## What to work on
Below are some records. Return exactly the lines from the one containing "Responsive Menu (164, 7)" through the one containing "AwesomePerson (61, 664)", both included, and only those.

[Opening Records for this exercise section]

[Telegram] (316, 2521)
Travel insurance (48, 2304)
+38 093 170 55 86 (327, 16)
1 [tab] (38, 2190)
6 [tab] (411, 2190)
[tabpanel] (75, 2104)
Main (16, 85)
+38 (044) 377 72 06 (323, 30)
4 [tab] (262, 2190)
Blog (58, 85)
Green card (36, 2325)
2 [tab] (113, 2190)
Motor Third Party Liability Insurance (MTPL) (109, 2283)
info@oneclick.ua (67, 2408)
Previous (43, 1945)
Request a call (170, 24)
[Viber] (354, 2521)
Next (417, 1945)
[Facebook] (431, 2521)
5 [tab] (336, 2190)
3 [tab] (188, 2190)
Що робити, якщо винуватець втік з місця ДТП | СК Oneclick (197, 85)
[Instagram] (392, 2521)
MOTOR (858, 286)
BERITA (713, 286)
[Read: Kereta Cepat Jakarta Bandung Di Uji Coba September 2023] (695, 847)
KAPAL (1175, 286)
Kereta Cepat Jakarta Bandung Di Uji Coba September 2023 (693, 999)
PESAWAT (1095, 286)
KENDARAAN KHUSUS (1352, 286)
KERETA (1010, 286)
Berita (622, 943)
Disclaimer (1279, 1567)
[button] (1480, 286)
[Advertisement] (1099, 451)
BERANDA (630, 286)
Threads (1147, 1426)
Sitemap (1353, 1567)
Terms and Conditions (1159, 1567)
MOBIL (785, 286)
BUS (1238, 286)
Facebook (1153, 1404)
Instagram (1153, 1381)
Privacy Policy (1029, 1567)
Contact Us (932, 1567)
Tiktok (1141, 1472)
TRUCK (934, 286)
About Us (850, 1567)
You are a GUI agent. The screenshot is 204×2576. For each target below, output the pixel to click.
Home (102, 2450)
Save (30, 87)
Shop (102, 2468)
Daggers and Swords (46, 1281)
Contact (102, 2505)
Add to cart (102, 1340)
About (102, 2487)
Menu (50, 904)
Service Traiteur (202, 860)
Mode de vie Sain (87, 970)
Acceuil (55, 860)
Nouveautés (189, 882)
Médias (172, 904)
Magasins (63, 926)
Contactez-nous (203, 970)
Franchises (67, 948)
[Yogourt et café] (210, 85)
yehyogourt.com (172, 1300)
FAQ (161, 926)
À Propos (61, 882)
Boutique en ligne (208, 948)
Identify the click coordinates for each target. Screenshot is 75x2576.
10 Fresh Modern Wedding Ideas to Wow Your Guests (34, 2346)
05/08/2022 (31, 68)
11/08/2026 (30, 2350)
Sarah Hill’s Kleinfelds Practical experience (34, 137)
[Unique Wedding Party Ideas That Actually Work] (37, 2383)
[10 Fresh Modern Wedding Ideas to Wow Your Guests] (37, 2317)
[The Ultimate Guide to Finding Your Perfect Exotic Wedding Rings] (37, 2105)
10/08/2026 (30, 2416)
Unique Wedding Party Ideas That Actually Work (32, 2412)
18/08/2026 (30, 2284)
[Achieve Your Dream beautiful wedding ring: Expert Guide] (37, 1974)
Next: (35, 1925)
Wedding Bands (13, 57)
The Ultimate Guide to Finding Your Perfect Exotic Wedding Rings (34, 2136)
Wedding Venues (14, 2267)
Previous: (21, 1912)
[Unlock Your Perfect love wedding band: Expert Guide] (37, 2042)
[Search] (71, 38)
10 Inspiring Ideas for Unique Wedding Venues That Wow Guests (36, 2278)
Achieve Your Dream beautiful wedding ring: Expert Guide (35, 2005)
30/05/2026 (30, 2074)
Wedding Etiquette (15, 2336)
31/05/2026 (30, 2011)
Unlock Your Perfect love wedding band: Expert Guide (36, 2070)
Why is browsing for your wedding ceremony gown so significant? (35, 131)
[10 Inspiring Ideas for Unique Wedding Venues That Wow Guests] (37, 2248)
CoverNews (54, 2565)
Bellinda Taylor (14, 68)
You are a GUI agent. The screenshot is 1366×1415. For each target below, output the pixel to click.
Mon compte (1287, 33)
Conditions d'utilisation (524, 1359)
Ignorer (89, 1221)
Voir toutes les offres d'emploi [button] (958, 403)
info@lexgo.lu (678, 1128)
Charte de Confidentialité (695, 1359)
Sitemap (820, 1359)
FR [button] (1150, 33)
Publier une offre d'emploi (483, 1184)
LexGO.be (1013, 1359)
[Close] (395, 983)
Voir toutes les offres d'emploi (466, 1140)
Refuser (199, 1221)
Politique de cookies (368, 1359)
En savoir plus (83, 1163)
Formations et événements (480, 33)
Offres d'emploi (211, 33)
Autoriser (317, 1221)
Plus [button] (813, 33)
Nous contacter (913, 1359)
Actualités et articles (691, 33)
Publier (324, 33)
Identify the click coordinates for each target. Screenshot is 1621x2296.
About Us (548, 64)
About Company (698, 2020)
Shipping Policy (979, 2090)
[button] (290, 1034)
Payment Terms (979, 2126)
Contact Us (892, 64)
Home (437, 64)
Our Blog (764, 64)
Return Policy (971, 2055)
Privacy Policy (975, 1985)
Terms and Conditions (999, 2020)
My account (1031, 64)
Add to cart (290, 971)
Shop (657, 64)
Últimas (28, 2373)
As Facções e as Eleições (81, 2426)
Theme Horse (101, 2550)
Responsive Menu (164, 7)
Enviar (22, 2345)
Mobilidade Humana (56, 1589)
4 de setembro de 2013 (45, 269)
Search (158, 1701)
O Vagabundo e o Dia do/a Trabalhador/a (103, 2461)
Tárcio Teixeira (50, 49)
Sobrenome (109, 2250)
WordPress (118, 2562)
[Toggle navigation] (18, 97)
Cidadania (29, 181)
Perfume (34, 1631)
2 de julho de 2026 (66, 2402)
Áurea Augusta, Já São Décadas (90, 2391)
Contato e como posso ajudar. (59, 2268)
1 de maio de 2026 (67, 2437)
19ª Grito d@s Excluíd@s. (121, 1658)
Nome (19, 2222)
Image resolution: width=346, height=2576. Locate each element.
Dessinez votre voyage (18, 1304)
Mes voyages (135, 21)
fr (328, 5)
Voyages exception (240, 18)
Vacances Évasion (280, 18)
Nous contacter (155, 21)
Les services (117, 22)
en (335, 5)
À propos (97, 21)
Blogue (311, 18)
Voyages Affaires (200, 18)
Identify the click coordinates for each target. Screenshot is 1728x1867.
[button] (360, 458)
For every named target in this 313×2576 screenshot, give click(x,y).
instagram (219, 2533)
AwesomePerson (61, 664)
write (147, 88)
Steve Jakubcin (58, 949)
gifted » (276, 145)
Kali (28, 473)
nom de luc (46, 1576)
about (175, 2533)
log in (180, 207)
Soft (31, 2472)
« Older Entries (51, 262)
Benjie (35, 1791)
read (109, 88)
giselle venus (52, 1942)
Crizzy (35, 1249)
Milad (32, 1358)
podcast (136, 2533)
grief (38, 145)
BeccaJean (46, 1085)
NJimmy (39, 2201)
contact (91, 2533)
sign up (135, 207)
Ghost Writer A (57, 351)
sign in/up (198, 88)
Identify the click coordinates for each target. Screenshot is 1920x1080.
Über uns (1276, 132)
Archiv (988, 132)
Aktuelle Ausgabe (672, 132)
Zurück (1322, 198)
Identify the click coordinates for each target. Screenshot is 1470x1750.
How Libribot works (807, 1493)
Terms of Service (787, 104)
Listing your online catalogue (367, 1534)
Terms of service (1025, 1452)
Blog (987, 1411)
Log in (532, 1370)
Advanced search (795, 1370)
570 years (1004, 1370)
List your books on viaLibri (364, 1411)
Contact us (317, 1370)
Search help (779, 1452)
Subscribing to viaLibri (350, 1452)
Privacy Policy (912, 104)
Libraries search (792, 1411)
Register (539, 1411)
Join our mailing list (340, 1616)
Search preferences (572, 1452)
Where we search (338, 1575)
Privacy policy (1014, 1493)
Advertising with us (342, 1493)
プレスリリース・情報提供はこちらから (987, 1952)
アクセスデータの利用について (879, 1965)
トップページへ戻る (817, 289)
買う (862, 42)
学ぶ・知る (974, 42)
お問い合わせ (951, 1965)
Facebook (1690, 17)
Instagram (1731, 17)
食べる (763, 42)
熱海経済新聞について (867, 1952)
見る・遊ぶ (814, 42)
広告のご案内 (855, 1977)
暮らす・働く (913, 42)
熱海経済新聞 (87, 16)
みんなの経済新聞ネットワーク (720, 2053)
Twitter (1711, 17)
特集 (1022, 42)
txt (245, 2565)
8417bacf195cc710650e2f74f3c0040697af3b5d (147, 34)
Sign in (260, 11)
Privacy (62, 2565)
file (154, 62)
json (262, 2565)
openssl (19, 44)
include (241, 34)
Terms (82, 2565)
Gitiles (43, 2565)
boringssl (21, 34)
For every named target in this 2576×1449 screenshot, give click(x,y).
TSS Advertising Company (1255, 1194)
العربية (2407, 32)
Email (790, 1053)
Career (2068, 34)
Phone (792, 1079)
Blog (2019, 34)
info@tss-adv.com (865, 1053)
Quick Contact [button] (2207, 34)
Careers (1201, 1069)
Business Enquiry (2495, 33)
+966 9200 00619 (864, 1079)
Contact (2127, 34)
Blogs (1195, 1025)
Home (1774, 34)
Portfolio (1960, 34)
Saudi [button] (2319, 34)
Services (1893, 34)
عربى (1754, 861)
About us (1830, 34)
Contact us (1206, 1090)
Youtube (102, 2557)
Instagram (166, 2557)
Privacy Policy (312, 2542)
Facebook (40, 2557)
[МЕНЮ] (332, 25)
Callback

[Closing Records for this exercise section]

## Problem solution
Responsive Menu (164, 7)
Enviar (22, 2345)
Mobilidade Humana (56, 1589)
4 de setembro de 2013 (45, 269)
Search (158, 1701)
O Vagabundo e o Dia do/a Trabalhador/a (103, 2461)
Tárcio Teixeira (50, 49)
Sobrenome (109, 2250)
WordPress (118, 2562)
[Toggle navigation] (18, 97)
Cidadania (29, 181)
Perfume (34, 1631)
2 de julho de 2026 (66, 2402)
Áurea Augusta, Já São Décadas (90, 2391)
Contato e como posso ajudar. (59, 2268)
1 de maio de 2026 (67, 2437)
19ª Grito d@s Excluíd@s. (121, 1658)
Nome (19, 2222)
Image resolution: width=346, height=2576. Locate each element.
Dessinez votre voyage (18, 1304)
Mes voyages (135, 21)
fr (328, 5)
Voyages exception (240, 18)
Vacances Évasion (280, 18)
Nous contacter (155, 21)
Les services (117, 22)
en (335, 5)
À propos (97, 21)
Blogue (311, 18)
Voyages Affaires (200, 18)
Identify the click coordinates for each target. Screenshot is 1728x1867.
[button] (360, 458)
For every named target in this 313×2576 screenshot, give click(x,y).
instagram (219, 2533)
AwesomePerson (61, 664)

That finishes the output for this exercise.